During my recent visit, I was guided on a tour of the school by my sister, Ann, who teaches there. We popped into the office to briefly chat with principal Ann Marie Riordan, who was buzzing with excitement as Christ the King had been named a National Blue Ribbon School by the U.S. Department of Education. That means it is high-achieving and the distinction is hard to earn. (Just six schools in Georgia got the award this year.)

The current principal, who is not a nun, was overjoyed because this gave her and the parish a sigh of relief. Chicago’s Catholic Archdiocese has been considering closing or consolidating schools and parishes as church going has fallen off and families no longer have eight, 12 or even 14 kids as they did in our day. In fact, there was talk Christ the King might get folded into the bordering — and rival — parish, the larger St. Barnabas.

The closings and consolidations in old Rust Belt cities is the opposite of the trend seen in cities like Atlanta, where new parishes and schools are growing with a burgeoning population. Atlanta’s former Archbishop Wilton Gregory spent lots of his energy closing parishes in his native Chicago before coming here.

The award should give Christ the King momentum to remain its own fiefdom. It’s a warming thought that part of your past — as well as your sister’s present — will remain intact.

I was in Chicago for the 50th anniversary reunion of the CK Class of 1972. People are surprised when I tell them of attending a grade school reunion. But for those of us who grew up there, such an event has a greater draw than high school or college reunions. There are few stronger bonds than a shared childhood, of having to negotiate your place in the world with others. It was sometimes a joyous place, sometimes cruel. But it helped forge one’s path going forward, for good or for bad.

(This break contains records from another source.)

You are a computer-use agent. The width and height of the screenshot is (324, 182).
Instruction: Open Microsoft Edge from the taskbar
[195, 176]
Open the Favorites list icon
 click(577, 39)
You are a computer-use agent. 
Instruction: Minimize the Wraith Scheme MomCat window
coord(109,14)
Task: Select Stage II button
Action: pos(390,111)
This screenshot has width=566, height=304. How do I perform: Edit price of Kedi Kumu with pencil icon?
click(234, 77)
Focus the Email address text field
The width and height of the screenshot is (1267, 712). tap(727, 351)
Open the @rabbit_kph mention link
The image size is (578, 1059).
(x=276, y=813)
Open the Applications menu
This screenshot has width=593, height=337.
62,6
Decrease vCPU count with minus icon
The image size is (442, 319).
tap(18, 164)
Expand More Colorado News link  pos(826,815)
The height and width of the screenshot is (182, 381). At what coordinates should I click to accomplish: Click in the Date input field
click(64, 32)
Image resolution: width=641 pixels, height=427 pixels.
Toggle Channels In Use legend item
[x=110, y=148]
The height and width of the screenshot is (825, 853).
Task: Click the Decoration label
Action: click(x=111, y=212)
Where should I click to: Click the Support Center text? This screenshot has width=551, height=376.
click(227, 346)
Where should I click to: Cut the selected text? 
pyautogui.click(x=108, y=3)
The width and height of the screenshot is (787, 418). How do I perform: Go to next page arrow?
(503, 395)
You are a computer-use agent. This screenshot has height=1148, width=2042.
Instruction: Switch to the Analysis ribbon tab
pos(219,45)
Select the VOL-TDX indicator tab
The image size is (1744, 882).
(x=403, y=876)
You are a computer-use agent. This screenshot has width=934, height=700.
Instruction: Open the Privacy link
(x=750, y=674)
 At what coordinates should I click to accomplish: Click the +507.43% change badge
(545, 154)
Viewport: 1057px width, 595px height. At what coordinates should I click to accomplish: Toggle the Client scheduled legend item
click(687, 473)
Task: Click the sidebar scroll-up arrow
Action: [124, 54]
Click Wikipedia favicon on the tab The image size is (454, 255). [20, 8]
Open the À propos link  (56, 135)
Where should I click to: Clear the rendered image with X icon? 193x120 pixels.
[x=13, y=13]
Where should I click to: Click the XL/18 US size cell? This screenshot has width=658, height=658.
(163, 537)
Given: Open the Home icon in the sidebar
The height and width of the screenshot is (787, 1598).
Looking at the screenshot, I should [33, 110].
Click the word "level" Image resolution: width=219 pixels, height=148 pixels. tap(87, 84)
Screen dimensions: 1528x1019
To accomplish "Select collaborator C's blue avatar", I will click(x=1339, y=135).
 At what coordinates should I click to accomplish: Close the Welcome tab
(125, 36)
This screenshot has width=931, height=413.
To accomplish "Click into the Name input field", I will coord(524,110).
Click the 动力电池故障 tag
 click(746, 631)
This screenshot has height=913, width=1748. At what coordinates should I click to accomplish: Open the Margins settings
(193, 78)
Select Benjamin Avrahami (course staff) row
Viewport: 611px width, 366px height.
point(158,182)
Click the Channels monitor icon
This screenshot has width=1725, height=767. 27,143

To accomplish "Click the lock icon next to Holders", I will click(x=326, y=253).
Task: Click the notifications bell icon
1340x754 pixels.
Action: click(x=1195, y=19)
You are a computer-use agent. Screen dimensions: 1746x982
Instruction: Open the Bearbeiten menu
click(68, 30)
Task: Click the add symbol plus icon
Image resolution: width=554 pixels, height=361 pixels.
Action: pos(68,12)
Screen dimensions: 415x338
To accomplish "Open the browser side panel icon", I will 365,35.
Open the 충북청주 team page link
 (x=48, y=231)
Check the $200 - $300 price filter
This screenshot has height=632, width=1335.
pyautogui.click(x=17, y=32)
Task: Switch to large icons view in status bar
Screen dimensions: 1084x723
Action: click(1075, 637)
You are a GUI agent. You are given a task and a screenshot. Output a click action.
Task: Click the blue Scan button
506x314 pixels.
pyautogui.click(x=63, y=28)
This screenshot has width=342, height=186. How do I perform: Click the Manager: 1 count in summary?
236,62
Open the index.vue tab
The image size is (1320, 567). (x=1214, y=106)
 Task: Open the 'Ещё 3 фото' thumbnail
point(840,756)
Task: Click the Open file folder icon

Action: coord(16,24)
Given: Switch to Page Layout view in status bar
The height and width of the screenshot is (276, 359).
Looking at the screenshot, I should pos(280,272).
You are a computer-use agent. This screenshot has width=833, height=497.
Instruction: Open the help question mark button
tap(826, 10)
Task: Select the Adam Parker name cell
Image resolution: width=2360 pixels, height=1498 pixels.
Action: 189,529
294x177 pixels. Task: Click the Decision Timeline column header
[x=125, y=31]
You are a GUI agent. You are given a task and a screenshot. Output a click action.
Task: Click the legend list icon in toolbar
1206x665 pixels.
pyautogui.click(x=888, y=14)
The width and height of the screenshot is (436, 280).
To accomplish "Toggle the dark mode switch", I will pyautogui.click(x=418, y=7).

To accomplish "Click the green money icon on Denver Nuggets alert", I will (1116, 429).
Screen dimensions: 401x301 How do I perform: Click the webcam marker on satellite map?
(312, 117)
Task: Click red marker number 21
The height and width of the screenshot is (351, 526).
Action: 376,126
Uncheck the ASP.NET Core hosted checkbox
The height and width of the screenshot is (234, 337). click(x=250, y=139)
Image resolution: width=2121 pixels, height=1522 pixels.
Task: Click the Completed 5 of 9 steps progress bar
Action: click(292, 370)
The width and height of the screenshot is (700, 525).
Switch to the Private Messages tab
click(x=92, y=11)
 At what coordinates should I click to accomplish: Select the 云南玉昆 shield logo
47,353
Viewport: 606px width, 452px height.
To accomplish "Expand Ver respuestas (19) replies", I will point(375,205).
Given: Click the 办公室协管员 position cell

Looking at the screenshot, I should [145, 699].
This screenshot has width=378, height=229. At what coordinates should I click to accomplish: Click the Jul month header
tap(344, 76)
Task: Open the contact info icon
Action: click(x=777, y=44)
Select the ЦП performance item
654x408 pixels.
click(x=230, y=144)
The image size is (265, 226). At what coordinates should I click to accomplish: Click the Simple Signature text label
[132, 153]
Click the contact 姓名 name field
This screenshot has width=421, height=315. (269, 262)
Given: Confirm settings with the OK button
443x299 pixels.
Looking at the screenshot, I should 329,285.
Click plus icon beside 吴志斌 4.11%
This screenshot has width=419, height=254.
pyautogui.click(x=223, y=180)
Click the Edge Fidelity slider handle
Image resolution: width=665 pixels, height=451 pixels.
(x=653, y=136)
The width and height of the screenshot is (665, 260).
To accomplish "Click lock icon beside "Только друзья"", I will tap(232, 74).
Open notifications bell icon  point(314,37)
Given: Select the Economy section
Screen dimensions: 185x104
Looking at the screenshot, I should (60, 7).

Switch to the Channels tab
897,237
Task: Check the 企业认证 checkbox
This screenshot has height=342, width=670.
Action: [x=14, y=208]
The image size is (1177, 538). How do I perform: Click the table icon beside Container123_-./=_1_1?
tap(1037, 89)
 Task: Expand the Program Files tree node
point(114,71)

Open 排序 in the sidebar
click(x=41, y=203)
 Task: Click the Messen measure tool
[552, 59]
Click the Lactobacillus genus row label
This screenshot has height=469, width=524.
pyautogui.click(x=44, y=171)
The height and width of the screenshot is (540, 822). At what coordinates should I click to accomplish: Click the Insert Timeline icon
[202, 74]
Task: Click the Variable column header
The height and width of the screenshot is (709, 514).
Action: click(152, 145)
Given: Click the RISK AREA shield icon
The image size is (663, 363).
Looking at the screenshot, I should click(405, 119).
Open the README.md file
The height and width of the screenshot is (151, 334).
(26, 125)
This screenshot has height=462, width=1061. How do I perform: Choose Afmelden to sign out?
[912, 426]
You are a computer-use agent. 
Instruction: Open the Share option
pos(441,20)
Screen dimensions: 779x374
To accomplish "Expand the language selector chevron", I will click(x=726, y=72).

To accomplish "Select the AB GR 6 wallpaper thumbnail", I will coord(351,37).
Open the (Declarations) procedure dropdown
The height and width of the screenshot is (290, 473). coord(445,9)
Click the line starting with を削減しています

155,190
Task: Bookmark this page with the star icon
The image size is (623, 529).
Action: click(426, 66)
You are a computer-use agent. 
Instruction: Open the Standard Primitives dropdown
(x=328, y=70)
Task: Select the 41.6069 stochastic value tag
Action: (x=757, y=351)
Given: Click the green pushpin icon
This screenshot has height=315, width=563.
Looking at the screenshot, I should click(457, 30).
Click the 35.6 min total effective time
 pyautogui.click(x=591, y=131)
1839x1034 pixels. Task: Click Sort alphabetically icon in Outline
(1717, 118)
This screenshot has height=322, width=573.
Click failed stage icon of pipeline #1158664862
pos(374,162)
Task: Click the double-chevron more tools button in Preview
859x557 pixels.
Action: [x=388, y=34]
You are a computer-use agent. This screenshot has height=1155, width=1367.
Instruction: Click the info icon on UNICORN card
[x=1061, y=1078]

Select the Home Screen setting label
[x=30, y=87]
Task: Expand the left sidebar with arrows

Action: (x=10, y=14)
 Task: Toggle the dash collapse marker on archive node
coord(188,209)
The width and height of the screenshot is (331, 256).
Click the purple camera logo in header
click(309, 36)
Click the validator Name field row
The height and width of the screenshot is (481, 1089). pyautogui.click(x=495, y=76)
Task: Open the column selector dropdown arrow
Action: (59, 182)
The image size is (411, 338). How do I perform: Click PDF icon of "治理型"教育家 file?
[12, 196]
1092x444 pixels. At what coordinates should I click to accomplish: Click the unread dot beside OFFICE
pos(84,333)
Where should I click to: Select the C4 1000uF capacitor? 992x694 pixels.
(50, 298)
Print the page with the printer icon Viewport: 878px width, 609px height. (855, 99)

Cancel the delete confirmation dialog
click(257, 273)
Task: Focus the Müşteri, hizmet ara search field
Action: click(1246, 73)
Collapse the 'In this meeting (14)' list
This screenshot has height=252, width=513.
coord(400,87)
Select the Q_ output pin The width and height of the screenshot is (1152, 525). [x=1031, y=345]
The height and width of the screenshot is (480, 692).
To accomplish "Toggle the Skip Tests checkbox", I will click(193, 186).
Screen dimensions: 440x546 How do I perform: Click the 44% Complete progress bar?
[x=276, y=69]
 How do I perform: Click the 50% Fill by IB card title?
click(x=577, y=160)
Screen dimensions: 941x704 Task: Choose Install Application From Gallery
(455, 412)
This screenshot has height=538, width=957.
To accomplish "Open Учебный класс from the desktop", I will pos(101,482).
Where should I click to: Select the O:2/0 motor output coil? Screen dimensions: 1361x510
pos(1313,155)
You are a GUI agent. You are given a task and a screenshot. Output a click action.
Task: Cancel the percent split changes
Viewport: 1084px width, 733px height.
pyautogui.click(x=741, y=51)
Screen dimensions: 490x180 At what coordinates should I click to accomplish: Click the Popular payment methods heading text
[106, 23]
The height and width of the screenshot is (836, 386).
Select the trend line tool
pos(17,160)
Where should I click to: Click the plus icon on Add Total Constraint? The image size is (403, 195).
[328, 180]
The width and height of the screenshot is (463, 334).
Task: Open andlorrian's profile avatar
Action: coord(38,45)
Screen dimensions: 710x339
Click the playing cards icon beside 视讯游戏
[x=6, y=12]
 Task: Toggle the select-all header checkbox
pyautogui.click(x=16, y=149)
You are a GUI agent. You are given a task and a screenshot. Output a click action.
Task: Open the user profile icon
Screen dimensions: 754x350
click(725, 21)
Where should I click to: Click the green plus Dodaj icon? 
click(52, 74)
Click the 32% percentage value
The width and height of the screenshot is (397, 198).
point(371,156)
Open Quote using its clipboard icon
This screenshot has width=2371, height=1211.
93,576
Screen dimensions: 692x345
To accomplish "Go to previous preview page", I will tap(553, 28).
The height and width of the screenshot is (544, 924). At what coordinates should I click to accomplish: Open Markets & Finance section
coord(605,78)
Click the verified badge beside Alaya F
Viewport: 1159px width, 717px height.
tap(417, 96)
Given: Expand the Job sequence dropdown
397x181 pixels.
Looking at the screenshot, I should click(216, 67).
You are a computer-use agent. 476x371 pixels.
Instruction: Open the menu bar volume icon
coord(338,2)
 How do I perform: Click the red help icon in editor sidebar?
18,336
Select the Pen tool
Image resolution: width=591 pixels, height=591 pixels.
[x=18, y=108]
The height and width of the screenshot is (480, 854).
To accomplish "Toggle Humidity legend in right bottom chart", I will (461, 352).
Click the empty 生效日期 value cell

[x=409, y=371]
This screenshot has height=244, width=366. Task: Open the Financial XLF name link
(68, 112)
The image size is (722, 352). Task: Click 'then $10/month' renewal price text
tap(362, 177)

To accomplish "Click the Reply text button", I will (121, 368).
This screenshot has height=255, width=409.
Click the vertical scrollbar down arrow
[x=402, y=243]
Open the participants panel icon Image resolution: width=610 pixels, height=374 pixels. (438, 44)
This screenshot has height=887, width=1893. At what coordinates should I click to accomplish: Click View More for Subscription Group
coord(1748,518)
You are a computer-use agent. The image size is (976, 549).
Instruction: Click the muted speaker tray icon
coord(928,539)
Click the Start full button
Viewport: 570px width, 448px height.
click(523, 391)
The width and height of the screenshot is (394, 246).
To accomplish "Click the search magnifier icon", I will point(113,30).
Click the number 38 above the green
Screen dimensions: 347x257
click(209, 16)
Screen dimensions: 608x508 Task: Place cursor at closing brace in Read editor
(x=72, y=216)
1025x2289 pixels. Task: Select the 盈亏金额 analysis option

Forty-some members of our class from the 80 surviving graduates gathered Saturday and many of us attended Mass before the celebratory beverages. We marched into the large, sparsely filled church and were greeted by the pastor, Father Larry Sullivan, who remarked we attended during a tumultuous time in our country, city and neighborhood.

JFK was assassinated during kindergarten and Watergate happened as we graduated. In 1968, the Rev. Martin Luther King was assassinated and we were suddenly sent home early from school, and instructed to hurry home, because of the growing riots. Months later came the Democratic Convention, where protestors were beaten by police. Some of my classmates’ dads were cops, so there were mixed sympathies at the time.

The neighborhood was white and largely Irish and several nearby parishes (as neighborhoods were called) had recently changed racially. There was a siege mentality at the time, with a lot of angst, fear and bubbling racism. An old friend from the class still won’t attend reunions because of those old feelings.

The parish is now racially mixed, as is the school, which might have helped earn the prestigious Blue Ribbon award. Many people have moved along in their racial feelings, although some of the animus and anxiety exists, especially as crime and divisive politics dominate the news.

Hopefully, the recent class of graduates, the Pandemic Kids, will have a similarly joyful report at their reunion in 2072.